Your tasks:
**1.** According to the forum thread below about the NAT problem on CPE, how many times per day is the slowdown and outage repeating?
**2.** Continue the forum thread below about the NAT problem on CPE, picking up after its last post.

Text section:
==================================================

There is a bug we have discovered with the NAT on CPE. When the customer is behind the NAT their radio responds normally the entire time, however from the customers prespective connections slow, then stop all together and about 1 minute later are back to normal. We are seeing this repeating 5-10 times per day. Removing the NAT and running the CPE in bridge mode resolves this.
We are using 2 VLANs and the CPE has 2 IPs in our configuration. One IP for the NAT interface (public IP) one IP for the Mgmt interface (internal IP) when the downtime happens the private IP is still reachable, but the customer becomes unable to pass traffic. Again this is happening on 450 client, and 450b clients that we have tested across ALL APs in our network. Simple fix is to run a bridge config, but I figured I would report the bug so the engineers could review.
We have many thousands of customers on exact same configuration (nat with separate management vlan/ip) working fine. I'd investigate other possibilities for the issue as I'm sure it's working with many sms running 16.1 and 16.2.

==================================================

Supplied material:
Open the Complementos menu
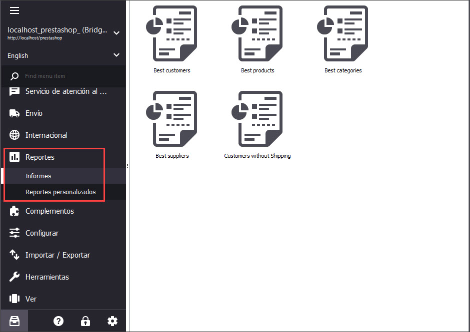Viewport: 470px width, 332px height. tap(50, 211)
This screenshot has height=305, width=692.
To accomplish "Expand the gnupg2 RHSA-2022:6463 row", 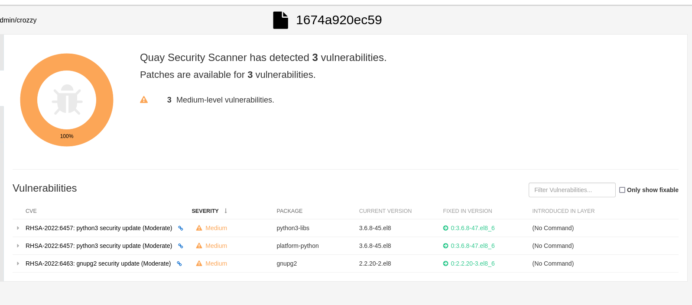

==================================================

Answers per task:
**1.** 5-10 times per day.

**2.**
What does dhcp log show when your sm no longer work in nat mode? Does the sm have a valid lease?
What is your customer's "Translation Table Size"? We have some customers who has his connection stopped working for a full nat table (see nat logs). usually for misconfigured Torrent's clients (sigh) or some malware/virus on some device.
I've monitored this from a customer reporting the issue and it never even reaches near the max, this was also my first guess. But the issue is too wide spread, it's happening to every single customer. But the tables that I monitored never filled when customers reported the issue.